Menurut Widiya, teknik baru dalam paving block ini memerlukan dua material seperti matriks (perekat) dan filler (bahan utama). Filler sebagai bahan utama harus mengandung karbon sedangkan matriks memiliki resin dan hardener. Bahan alam karbon sendiri salah satunya terkandung dalam ampas limbah teh.
"Jadi kita ambil limbah ampas teh, kita manfaatkan lalu kombinasikan dengan resin dan harderner supaya kita buat paving block dengan konsep biokomposit," kata dia.
Ni Ketut Candra Puspita menambahkan, pembuatan paving block memiliki komposisi 2:1. Dengan kata lain, bahan ampas teh harus lebih banyak daripada resin serta hardenernya. Menurut dia, teknik ini mampu menghasilkan paving block yang lebih ringan dan lebih kuat serta berdaya serap air rendah dibandingkan yang biasa.
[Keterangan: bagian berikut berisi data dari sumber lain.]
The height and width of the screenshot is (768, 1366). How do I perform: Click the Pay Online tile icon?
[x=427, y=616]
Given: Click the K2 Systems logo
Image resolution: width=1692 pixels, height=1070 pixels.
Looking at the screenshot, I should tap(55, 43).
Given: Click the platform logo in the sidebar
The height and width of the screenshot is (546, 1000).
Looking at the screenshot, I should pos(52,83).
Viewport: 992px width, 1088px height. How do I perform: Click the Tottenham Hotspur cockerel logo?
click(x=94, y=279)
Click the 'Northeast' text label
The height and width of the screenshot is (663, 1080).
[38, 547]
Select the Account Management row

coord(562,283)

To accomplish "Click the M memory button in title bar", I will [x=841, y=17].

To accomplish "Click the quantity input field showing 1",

Untuk memproduksi ini, Puspita mengatakan, hanya menggunakan alat manual seperti cetakan paving block pada umumnya. Dalam waktu dua jam, dia dapat menghasilkan setidaknya 20 paving block yang sebelumnya sudah diuji di Politeknik Negeri Bali (PNB).
Dari semua langkah pembuatan, Pwaktu penjemuran di bawah matahari yang harus membuatnya mengambil waktu seharian. "Kendalanya cuma di teknologi manual yang kita pakai dan waktu berjemur yang hampir seharian," ujar dia.
Untuk menciptakan produk ini, mereka hanya menghabiskan uang sekitar Rp 140 ribu. Hal ini karena bahan-bahan yang dipakai cukup sederhana dan murah. "Kalau dijual satu paving block yang beratnya 150 gram ini sekitar Rp 5.000. Ini jauh lebih murah dan ringan juga," jelasnya.
Meski sudah berhasil menciptakan sebuah inovasi baru, Puspita mengatakan, timnya masih ingin memperbaharui temuan tersebut. Ia berharap produknya dapat dikembangkan ke rumah tahan gempa dan bata-bata beraroma.